> _PROMPT_:
Swap "Dropbox" for "OneDrive" in everything from the first of the lines below down to the line containing "Looking at the screenshot, I should point(952,11).", leaving all else unchanged.

***** INFORMATION GIVEN

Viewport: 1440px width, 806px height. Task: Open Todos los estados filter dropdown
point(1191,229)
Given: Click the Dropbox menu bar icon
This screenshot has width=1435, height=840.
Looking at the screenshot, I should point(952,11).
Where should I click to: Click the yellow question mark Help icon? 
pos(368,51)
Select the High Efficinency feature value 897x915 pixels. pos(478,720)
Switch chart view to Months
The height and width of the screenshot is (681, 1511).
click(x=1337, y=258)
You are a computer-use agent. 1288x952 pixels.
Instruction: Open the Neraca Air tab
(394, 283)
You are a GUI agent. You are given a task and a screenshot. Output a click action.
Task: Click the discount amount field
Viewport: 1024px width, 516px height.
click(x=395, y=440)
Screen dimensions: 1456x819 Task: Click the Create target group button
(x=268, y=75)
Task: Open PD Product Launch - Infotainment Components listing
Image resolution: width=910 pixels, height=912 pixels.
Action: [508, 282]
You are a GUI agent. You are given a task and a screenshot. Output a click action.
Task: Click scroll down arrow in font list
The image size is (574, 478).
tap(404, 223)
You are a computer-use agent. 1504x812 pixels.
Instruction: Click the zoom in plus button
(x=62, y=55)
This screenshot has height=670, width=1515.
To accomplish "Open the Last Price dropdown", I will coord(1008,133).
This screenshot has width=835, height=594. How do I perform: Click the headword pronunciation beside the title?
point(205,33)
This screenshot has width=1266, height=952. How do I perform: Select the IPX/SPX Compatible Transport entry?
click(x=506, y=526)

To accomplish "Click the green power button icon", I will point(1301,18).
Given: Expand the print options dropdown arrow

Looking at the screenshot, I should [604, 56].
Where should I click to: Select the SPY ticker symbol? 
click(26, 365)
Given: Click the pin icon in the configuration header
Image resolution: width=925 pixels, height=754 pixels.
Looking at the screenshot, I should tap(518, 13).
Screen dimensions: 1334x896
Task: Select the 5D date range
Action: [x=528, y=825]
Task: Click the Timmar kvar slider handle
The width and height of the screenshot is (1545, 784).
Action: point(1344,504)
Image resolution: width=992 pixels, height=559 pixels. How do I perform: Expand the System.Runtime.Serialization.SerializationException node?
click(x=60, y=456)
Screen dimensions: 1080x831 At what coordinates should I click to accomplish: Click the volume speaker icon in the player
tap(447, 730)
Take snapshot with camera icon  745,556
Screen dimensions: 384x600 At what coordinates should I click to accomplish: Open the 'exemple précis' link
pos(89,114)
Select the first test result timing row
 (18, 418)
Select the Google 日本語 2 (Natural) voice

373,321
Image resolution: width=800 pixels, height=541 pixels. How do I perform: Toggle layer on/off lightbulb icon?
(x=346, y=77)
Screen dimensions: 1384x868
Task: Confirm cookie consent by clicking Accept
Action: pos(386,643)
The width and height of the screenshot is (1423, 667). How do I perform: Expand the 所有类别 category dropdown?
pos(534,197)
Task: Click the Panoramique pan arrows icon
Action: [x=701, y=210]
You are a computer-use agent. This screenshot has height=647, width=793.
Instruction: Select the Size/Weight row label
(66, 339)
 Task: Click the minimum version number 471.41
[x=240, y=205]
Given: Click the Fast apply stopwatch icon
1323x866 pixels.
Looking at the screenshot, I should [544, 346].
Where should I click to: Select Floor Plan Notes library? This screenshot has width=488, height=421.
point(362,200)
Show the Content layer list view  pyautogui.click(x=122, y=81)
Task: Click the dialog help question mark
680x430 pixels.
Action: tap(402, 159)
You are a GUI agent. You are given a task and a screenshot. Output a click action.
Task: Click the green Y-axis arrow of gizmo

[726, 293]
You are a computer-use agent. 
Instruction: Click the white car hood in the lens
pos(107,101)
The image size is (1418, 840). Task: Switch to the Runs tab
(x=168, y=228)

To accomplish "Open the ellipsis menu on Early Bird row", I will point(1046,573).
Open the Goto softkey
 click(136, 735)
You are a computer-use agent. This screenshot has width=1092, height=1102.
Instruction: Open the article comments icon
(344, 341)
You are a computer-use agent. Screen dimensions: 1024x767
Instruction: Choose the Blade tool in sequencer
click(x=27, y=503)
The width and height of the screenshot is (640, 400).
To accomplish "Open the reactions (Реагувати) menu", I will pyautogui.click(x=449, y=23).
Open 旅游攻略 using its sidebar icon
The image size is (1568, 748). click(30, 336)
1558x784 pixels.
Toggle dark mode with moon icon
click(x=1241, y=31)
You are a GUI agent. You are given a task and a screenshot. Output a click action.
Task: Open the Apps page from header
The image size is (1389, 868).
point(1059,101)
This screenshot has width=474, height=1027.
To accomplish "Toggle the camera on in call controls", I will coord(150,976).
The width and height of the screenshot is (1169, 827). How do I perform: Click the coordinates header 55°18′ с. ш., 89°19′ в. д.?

**********

> _FINAL RESULT_:
Viewport: 1440px width, 806px height. Task: Open Todos los estados filter dropdown
point(1191,229)
Given: Click the OneDrive menu bar icon
This screenshot has width=1435, height=840.
Looking at the screenshot, I should point(952,11).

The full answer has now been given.